Exercise →
When you copy the entries, keep every word exactly as it stands.

Supplied data →
* * * * * * * * *

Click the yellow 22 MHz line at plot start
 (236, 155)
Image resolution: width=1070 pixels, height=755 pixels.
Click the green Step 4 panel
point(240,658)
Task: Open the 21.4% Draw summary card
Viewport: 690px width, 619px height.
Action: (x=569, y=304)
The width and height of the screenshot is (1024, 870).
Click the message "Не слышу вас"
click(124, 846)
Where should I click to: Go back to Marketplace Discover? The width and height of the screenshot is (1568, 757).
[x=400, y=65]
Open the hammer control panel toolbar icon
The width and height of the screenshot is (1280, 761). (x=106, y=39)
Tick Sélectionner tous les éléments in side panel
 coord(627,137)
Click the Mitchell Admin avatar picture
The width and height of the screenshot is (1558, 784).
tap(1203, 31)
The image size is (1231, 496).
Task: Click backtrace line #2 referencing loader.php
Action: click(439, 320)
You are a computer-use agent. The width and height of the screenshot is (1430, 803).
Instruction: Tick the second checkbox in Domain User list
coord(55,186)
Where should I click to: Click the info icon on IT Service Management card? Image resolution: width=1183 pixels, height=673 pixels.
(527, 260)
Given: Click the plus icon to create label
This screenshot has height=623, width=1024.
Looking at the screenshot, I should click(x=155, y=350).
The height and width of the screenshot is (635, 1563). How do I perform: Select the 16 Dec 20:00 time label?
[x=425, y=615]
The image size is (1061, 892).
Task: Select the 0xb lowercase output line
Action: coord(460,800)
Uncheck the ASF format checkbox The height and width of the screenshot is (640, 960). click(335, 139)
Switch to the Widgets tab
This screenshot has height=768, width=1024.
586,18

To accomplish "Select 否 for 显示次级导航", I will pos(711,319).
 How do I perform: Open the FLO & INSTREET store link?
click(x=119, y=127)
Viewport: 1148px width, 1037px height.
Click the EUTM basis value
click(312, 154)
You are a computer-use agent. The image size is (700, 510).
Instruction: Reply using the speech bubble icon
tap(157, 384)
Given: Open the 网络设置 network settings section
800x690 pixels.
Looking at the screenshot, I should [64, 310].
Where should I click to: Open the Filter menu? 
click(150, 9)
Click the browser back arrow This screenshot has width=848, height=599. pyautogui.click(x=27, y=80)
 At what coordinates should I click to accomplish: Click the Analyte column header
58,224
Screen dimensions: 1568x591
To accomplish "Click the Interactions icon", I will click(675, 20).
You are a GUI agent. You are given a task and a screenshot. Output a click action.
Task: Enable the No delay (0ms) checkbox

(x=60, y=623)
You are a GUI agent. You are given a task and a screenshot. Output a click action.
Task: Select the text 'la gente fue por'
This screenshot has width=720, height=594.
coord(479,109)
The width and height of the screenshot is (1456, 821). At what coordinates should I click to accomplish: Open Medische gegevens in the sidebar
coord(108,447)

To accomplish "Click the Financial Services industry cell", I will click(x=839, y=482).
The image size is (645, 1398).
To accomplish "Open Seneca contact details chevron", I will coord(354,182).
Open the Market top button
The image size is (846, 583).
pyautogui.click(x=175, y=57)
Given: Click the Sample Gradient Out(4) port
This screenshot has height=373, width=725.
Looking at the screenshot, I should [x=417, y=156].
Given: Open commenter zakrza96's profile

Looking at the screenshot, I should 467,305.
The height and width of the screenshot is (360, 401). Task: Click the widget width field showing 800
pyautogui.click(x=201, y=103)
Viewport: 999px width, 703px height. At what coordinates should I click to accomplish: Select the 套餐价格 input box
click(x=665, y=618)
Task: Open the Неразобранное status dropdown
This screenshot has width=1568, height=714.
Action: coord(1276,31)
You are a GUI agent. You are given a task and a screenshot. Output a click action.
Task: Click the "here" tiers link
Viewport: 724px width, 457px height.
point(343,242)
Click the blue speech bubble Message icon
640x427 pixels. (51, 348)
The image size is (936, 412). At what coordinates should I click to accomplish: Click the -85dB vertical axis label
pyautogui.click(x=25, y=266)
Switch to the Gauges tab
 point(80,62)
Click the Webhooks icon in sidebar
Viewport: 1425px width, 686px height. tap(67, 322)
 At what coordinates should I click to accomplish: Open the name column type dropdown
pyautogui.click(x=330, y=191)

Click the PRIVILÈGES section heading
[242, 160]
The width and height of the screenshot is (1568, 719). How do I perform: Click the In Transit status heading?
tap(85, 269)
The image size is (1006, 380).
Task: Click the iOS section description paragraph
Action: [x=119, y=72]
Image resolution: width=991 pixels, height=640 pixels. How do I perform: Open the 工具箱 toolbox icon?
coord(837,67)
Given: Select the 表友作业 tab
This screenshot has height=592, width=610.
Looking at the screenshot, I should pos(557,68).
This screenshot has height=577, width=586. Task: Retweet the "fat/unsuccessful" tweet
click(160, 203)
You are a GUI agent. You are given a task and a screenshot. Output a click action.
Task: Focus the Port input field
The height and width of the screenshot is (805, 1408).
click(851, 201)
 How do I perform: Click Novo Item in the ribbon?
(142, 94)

* * * * * * * * *

Solution to this exercise →
Click the yellow 22 MHz line at plot start
 (236, 155)
Image resolution: width=1070 pixels, height=755 pixels.
Click the green Step 4 panel
point(240,658)
Task: Open the 21.4% Draw summary card
Viewport: 690px width, 619px height.
Action: (x=569, y=304)
The width and height of the screenshot is (1024, 870).
Click the message "Не слышу вас"
click(124, 846)
Where should I click to: Go back to Marketplace Discover? The width and height of the screenshot is (1568, 757).
[x=400, y=65]
Open the hammer control panel toolbar icon
The width and height of the screenshot is (1280, 761). (x=106, y=39)
Tick Sélectionner tous les éléments in side panel
 coord(627,137)
Click the Mitchell Admin avatar picture
The width and height of the screenshot is (1558, 784).
tap(1203, 31)
The image size is (1231, 496).
Task: Click backtrace line #2 referencing loader.php
Action: click(439, 320)
You are a computer-use agent. The width and height of the screenshot is (1430, 803).
Instruction: Tick the second checkbox in Domain User list
coord(55,186)
Where should I click to: Click the info icon on IT Service Management card? Image resolution: width=1183 pixels, height=673 pixels.
(527, 260)
Given: Click the plus icon to create label
This screenshot has height=623, width=1024.
Looking at the screenshot, I should click(x=155, y=350).
The height and width of the screenshot is (635, 1563). How do I perform: Select the 16 Dec 20:00 time label?
[x=425, y=615]
The image size is (1061, 892).
Task: Select the 0xb lowercase output line
Action: coord(460,800)
Uncheck the ASF format checkbox The height and width of the screenshot is (640, 960). click(335, 139)
Switch to the Widgets tab
This screenshot has height=768, width=1024.
586,18

To accomplish "Select 否 for 显示次级导航", I will pos(711,319).
 How do I perform: Open the FLO & INSTREET store link?
click(x=119, y=127)
Viewport: 1148px width, 1037px height.
Click the EUTM basis value
click(312, 154)
You are a computer-use agent. The image size is (700, 510).
Instruction: Reply using the speech bubble icon
tap(157, 384)
Given: Open the 网络设置 network settings section
800x690 pixels.
Looking at the screenshot, I should [64, 310].
Where should I click to: Open the Filter menu? 
click(150, 9)
Click the browser back arrow This screenshot has width=848, height=599. pyautogui.click(x=27, y=80)
 At what coordinates should I click to accomplish: Click the Analyte column header
58,224
Screen dimensions: 1568x591
To accomplish "Click the Interactions icon", I will click(675, 20).
You are a GUI agent. You are given a task and a screenshot. Output a click action.
Task: Enable the No delay (0ms) checkbox

(x=60, y=623)
You are a GUI agent. You are given a task and a screenshot. Output a click action.
Task: Select the text 'la gente fue por'
This screenshot has width=720, height=594.
coord(479,109)
The width and height of the screenshot is (1456, 821). At what coordinates should I click to accomplish: Open Medische gegevens in the sidebar
coord(108,447)

To accomplish "Click the Financial Services industry cell", I will click(x=839, y=482).
The image size is (645, 1398).
To accomplish "Open Seneca contact details chevron", I will coord(354,182).
Open the Market top button
The image size is (846, 583).
pyautogui.click(x=175, y=57)
Given: Click the Sample Gradient Out(4) port
This screenshot has height=373, width=725.
Looking at the screenshot, I should [x=417, y=156].
Given: Open commenter zakrza96's profile

Looking at the screenshot, I should 467,305.
The height and width of the screenshot is (360, 401). Task: Click the widget width field showing 800
pyautogui.click(x=201, y=103)
Viewport: 999px width, 703px height. At what coordinates should I click to accomplish: Select the 套餐价格 input box
click(x=665, y=618)
Task: Open the Неразобранное status dropdown
This screenshot has width=1568, height=714.
Action: coord(1276,31)
You are a GUI agent. You are given a task and a screenshot. Output a click action.
Task: Click the "here" tiers link
Viewport: 724px width, 457px height.
point(343,242)
Click the blue speech bubble Message icon
640x427 pixels. (51, 348)
The image size is (936, 412). At what coordinates should I click to accomplish: Click the -85dB vertical axis label
pyautogui.click(x=25, y=266)
Switch to the Gauges tab
 point(80,62)
Click the Webhooks icon in sidebar
Viewport: 1425px width, 686px height. tap(67, 322)
 At what coordinates should I click to accomplish: Open the name column type dropdown
pyautogui.click(x=330, y=191)

Click the PRIVILÈGES section heading
[242, 160]
The width and height of the screenshot is (1568, 719). How do I perform: Click the In Transit status heading?
tap(85, 269)
The image size is (1006, 380).
Task: Click the iOS section description paragraph
Action: [x=119, y=72]
Image resolution: width=991 pixels, height=640 pixels. How do I perform: Open the 工具箱 toolbox icon?
coord(837,67)
Given: Select the 表友作业 tab
This screenshot has height=592, width=610.
Looking at the screenshot, I should pos(557,68).
This screenshot has height=577, width=586. Task: Retweet the "fat/unsuccessful" tweet
click(160, 203)
You are a GUI agent. You are given a task and a screenshot. Output a click action.
Task: Focus the Port input field
The height and width of the screenshot is (805, 1408).
click(851, 201)
 How do I perform: Click Novo Item in the ribbon?
(142, 94)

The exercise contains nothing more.